>> Start Items
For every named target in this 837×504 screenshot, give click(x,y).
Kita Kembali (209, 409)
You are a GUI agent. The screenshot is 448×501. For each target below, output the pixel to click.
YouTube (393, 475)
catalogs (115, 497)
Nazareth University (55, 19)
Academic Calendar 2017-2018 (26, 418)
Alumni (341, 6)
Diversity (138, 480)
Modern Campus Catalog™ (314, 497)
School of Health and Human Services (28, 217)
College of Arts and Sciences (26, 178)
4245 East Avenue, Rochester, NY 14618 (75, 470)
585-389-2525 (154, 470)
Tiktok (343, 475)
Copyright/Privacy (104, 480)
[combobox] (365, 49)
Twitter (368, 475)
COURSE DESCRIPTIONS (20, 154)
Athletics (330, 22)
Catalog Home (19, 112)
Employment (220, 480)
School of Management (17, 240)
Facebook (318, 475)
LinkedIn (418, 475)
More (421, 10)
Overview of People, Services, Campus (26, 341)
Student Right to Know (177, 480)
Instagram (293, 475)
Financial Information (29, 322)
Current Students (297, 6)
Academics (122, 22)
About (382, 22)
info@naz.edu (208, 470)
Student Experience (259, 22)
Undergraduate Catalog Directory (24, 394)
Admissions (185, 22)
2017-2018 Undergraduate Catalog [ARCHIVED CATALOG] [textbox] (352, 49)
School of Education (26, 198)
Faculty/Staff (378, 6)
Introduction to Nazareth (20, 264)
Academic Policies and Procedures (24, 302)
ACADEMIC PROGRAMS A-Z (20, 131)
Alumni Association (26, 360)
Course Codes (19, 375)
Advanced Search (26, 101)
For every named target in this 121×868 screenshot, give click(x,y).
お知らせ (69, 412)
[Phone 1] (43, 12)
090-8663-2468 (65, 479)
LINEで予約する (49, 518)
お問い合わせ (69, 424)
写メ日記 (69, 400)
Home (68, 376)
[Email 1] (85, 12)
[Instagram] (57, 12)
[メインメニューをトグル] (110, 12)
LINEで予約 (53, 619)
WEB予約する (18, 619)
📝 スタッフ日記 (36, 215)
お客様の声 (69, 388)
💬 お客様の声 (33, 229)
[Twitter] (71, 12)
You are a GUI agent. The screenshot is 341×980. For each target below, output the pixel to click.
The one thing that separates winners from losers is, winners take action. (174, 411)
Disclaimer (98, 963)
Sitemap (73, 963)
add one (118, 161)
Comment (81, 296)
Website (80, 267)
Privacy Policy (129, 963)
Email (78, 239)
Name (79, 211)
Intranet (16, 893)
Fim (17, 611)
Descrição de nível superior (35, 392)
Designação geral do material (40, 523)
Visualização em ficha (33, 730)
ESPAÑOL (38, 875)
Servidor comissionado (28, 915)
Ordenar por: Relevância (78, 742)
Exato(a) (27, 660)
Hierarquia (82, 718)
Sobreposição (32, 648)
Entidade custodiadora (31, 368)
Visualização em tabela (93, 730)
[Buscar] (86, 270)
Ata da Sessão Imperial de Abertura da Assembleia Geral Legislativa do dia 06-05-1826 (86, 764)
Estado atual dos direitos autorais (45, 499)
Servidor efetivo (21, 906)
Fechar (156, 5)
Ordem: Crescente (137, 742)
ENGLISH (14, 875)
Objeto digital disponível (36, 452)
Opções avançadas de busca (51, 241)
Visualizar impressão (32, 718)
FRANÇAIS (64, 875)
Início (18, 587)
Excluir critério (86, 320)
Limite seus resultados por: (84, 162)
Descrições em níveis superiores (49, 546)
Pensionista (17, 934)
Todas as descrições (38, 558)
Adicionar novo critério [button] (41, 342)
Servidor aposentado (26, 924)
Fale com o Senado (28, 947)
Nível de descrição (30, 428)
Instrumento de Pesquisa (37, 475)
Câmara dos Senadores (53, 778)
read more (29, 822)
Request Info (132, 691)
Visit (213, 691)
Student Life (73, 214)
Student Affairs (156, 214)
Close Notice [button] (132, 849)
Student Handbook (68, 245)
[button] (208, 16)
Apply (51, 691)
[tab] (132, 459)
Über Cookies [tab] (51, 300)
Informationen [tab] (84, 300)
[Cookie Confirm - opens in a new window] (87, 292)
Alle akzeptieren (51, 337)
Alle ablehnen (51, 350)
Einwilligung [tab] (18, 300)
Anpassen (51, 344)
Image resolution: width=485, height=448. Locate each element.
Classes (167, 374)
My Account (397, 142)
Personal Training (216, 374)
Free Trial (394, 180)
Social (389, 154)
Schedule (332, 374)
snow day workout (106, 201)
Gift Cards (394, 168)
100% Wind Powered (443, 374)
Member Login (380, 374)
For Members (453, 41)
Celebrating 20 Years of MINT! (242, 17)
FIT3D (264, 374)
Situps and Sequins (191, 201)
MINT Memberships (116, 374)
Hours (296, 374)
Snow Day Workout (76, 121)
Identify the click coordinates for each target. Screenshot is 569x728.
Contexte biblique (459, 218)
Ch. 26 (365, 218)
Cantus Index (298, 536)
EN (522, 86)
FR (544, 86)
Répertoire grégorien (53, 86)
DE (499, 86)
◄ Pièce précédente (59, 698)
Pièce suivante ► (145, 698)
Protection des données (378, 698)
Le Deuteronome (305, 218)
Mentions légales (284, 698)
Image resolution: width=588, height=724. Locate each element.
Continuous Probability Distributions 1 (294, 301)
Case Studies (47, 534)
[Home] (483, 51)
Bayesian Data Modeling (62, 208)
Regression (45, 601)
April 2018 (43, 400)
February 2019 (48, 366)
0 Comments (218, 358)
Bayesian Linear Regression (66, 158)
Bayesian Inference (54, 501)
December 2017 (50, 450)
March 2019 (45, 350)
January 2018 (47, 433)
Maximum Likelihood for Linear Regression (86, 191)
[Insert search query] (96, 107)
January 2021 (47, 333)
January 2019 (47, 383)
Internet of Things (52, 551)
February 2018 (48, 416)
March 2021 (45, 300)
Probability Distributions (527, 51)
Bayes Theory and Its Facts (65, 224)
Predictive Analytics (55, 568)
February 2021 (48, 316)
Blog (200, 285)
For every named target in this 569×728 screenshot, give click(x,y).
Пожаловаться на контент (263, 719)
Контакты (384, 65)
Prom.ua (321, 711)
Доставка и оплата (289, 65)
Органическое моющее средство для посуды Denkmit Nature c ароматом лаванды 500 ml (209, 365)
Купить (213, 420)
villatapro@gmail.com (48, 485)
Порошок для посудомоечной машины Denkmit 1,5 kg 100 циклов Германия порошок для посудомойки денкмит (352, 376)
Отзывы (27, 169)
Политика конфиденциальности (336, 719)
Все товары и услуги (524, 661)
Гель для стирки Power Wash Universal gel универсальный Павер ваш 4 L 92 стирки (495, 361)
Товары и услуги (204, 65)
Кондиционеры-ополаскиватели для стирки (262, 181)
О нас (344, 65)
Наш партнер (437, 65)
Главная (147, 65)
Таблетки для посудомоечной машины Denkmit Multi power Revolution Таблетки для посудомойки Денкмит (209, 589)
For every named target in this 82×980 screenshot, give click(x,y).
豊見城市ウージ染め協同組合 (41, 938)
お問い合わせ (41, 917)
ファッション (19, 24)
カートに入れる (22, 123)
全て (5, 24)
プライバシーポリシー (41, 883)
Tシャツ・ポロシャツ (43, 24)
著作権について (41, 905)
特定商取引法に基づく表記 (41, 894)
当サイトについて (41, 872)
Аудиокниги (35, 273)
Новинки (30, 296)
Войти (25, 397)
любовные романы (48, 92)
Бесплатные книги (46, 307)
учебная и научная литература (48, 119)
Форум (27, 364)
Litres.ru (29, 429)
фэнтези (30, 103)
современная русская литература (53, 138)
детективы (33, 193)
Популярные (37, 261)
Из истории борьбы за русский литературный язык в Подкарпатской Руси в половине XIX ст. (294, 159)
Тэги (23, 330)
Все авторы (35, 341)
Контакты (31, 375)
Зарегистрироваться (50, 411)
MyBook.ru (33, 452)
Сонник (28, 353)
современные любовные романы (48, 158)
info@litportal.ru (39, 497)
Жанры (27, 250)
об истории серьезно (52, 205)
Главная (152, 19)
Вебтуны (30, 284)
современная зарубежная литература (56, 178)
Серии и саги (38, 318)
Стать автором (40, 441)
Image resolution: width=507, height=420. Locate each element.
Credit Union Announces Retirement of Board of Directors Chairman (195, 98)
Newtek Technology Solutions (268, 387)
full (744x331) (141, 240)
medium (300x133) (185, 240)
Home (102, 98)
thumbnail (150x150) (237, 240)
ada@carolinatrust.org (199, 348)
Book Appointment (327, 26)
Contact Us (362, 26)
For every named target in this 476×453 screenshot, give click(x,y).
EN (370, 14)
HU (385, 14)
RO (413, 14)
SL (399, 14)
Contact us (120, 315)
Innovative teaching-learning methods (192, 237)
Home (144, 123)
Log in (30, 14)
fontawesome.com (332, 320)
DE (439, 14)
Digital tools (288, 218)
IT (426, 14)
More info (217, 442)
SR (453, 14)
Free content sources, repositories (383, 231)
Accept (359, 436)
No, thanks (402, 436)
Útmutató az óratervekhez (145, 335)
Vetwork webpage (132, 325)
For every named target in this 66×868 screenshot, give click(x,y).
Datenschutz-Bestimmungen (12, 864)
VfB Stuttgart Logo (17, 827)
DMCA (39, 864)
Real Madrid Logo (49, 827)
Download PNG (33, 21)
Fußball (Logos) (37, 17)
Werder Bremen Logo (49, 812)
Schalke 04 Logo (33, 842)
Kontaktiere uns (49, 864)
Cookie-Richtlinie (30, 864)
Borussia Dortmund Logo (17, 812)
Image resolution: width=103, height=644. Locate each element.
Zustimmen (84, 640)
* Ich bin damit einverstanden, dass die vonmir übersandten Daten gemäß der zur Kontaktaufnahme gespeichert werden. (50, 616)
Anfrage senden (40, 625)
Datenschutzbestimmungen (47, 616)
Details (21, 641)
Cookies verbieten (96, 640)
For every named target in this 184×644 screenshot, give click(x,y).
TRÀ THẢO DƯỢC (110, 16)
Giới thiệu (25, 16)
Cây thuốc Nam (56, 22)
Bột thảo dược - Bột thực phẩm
>> End Items
Problem requirements → Rewrite every row above, starting at the one that contains "ACADEMIC PROGRAMS A-Z (20, 131)" and ending at the one that contains "090-8663-2468 (65, 479)", and add 119 to each coordinate in the answers.

Task solution →
ACADEMIC PROGRAMS A-Z (139, 250)
Alumni Association (145, 479)
Course Codes (138, 494)
Advanced Search (145, 220)
For every named target in this 121×868 screenshot, give click(x,y).
お知らせ (188, 531)
[Phone 1] (162, 131)
090-8663-2468 (184, 598)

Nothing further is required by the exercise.